### TAREAS DEL EJERCICIO
1. Devuelve sin cambios el pasaje del texto sobre la identidad latinx que empieza con "Para ella la" y sigue hasta "casi nadie más.".
2. Enumera todas las personas que aparecen con su nombre en el texto sobre la identidad latinx.

Para ella la especificidad ayuda a refinar la política, se identifica como chicanx para señalar su herencia mexicana pero también que se encuentra “atorada” del lado norte de la frontera. También Jasminne Mendez, autora de Night-Blooming Jasmin(n)e (2018), se ha distanciado del término “por la antinegritud de la comunidad latinx”. Ella sigue trabajando en cómo relacionarse con las diferentes vertientes que conforman su identidad:
Cuando vamos a un restaurante, a mi esposo mexicano le hablan en español y a mí en inglés. Cuando me subo a un coche soy una mujer negra; no importan los idiomas ni los grados que tenga, si me detiene un policía tengo más posibilidades de morir que casi nadie más.
Judith Santopietro, quien recientemente publicó el libro Tiawanaku. Poemas de la Madre Coqa (2019), señala que el idioma no es definitorio de la identidad, pues poblaciones enteras han perdido sus lenguas maternas, ella misma desde hace algunos años recupera el náhuatl de sus abuelas.
Para ella, el término latinx puede ser estratégico, pero corre el riesgo de borrar el mapa multilingüístico que existe en EE. UU.: tan sólo en Nueva York se hablan catorce lenguas indígenas. He ahí la importancia de crear proyectos bilingües como lo hace su editorial Orca Libros, o incluso multilingües. Patricia Coral, también gestora cultural, considera que al referirse a Latinoamérica o incluso a lo latinx con frecuencia se deja fuera la experiencia particular del Caribe. Actualmente prepara un poemario sobre el huracán María y resiente la actitud colonizadora sobre su propia isla:
Cuando escribo en inglés quiero atraer atención a problemas de mi país, como la cantidad de gente que murió por el huracán. Sin embargo, el español en Puerto Rico es uno de los últimos bastiones de resistencia a la invasión estadounidense.

### ENTRADAS EXTRAÍDAS
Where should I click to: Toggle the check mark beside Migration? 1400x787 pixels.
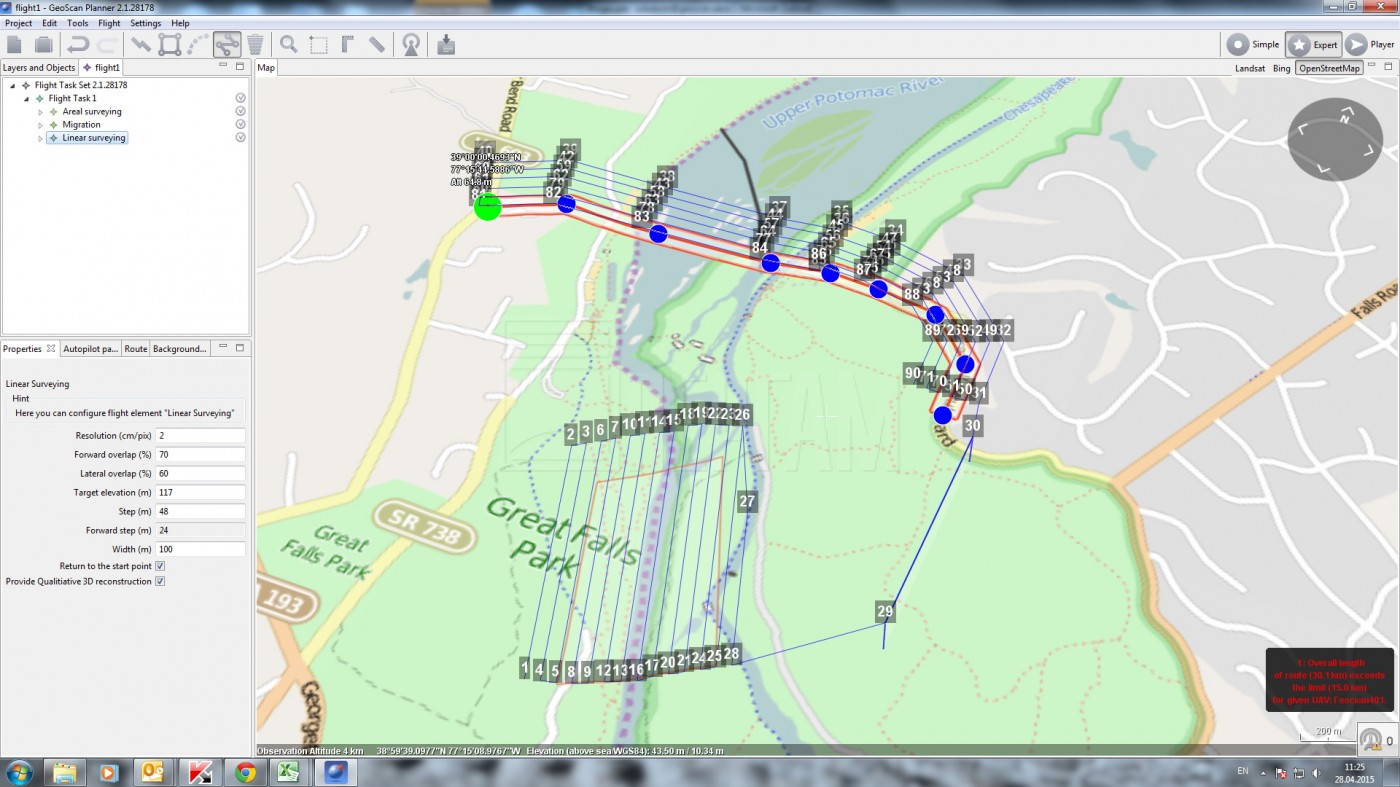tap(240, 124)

* * *

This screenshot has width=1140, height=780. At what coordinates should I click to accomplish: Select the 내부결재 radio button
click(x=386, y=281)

### RESULTADOS DEL EJERCICIO
1.
Para ella la especificidad ayuda a refinar la política, se identifica como chicanx para señalar su herencia mexicana pero también que se encuentra “atorada” del lado norte de la frontera. También Jasminne Mendez, autora de Night-Blooming Jasmin(n)e (2018), se ha distanciado del término “por la antinegritud de la comunidad latinx”. Ella sigue trabajando en cómo relacionarse con las diferentes vertientes que conforman su identidad:
Cuando vamos a un restaurante, a mi esposo mexicano le hablan en español y a mí en inglés. Cuando me subo a un coche soy una mujer negra; no importan los idiomas ni los grados que tenga, si me detiene un policía tengo más posibilidades de morir que casi nadie más.

2.
Jasminne Mendez
Judith Santopietro
Patricia Coral